▸ **RECORDS TO PROCESS**
· · · · · · ·

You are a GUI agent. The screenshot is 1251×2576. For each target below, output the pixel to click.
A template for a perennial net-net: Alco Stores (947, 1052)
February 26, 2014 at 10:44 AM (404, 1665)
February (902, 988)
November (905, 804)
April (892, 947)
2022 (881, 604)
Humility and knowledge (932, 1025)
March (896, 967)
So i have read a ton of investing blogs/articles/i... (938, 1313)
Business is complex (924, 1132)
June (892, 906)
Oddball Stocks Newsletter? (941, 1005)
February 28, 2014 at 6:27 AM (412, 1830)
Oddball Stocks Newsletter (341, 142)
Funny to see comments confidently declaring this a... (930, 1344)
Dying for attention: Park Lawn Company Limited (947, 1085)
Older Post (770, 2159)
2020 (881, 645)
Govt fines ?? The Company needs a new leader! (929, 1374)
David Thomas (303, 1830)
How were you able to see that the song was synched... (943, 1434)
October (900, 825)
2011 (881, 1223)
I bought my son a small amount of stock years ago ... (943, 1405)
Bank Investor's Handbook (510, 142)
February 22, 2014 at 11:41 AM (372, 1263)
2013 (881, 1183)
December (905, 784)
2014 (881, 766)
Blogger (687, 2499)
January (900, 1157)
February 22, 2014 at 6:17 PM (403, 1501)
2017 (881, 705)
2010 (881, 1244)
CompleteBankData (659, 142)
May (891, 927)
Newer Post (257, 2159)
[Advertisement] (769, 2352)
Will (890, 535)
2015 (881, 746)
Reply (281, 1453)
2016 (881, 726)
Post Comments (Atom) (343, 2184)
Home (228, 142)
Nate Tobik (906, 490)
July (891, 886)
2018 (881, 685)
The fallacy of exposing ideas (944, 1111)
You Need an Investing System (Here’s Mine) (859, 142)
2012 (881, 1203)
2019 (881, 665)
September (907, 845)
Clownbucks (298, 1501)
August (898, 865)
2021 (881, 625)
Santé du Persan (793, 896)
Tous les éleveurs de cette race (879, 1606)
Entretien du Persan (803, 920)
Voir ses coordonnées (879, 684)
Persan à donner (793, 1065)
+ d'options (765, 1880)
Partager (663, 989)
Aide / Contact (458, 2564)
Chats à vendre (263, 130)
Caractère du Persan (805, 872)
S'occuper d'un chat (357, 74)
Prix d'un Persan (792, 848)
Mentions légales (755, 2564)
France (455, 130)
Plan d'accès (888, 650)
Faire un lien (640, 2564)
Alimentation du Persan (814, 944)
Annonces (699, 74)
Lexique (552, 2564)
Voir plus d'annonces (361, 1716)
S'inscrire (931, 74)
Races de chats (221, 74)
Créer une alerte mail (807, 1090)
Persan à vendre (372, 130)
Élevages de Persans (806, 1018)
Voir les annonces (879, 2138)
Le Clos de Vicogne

· · · · · · ·

▸ **DESCRIPTION OF THE TASK**
Which of the items above contain the string "Stocks", with matching case? Pick out and copy each one.

▸ **FULL RESPONSE**
Oddball Stocks Newsletter? (941, 1005)
Oddball Stocks Newsletter (341, 142)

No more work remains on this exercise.